Records shown Start Marker

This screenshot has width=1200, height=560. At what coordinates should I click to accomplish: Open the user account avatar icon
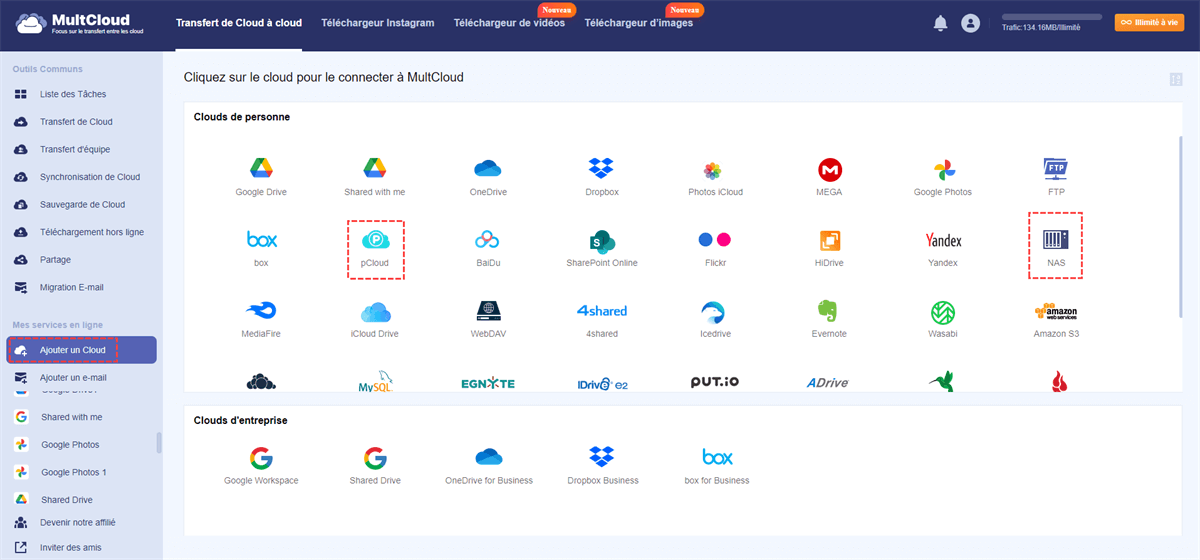[x=970, y=23]
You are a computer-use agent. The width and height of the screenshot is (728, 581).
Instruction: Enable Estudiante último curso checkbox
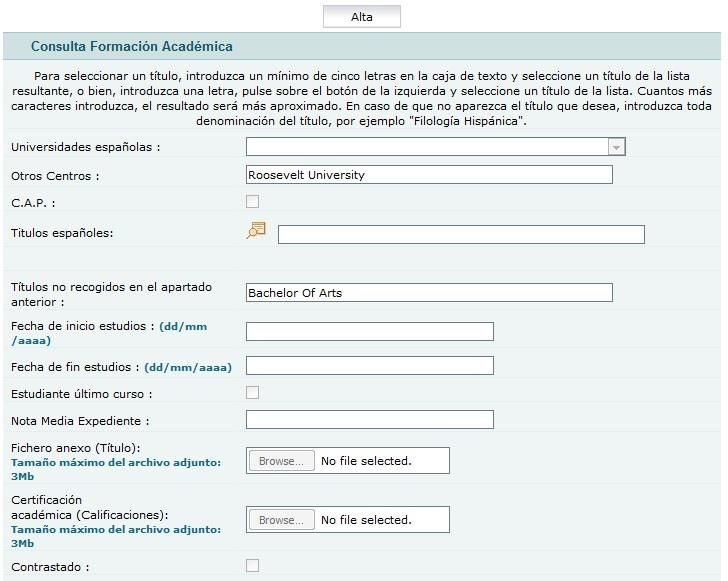click(253, 392)
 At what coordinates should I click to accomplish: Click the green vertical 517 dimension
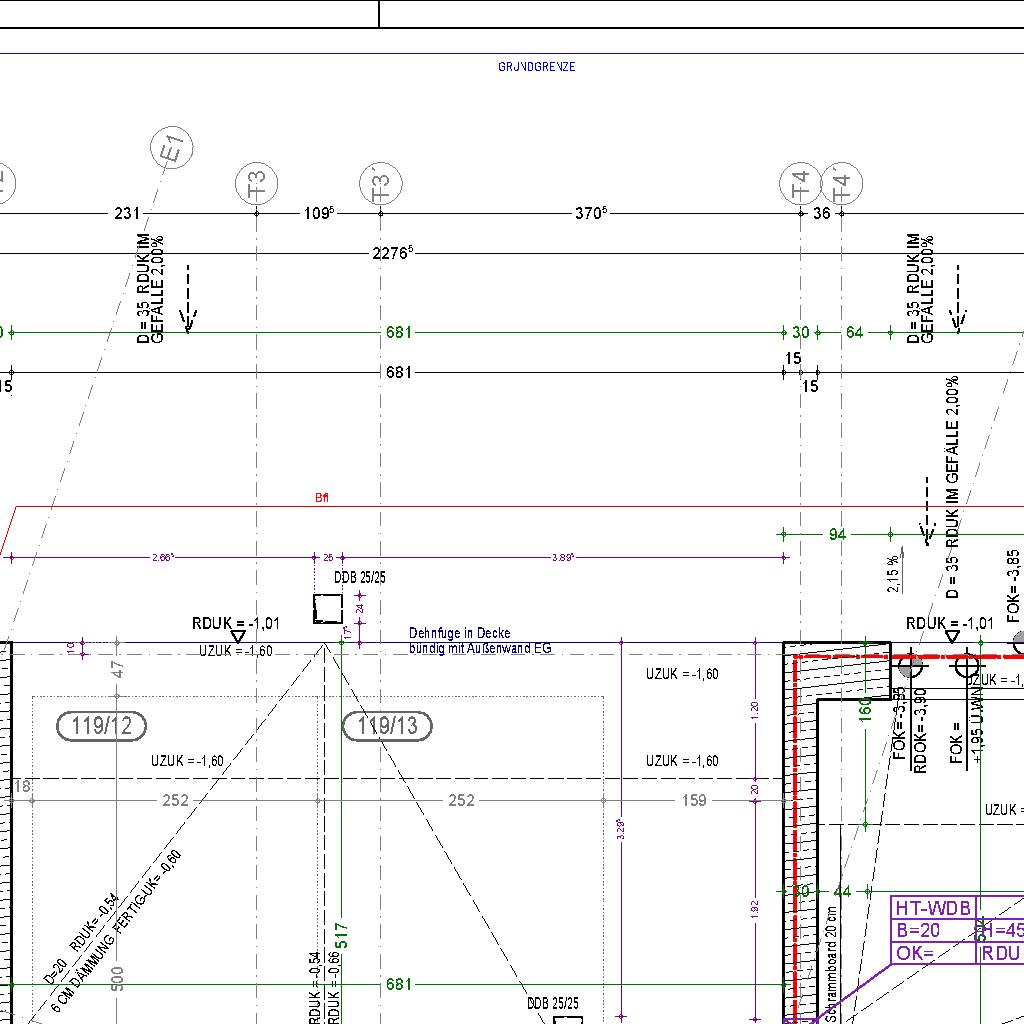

Records shown End Marker

### Your instructions
The task requires that every line above be transcribed exactly, without the images.

### Written reply
This screenshot has width=1200, height=560. At what coordinates should I click to accomplish: Open the user account avatar icon
[x=970, y=23]
You are a computer-use agent. The width and height of the screenshot is (728, 581).
Instruction: Enable Estudiante último curso checkbox
click(253, 392)
 At what coordinates should I click to accomplish: Click the green vertical 517 dimension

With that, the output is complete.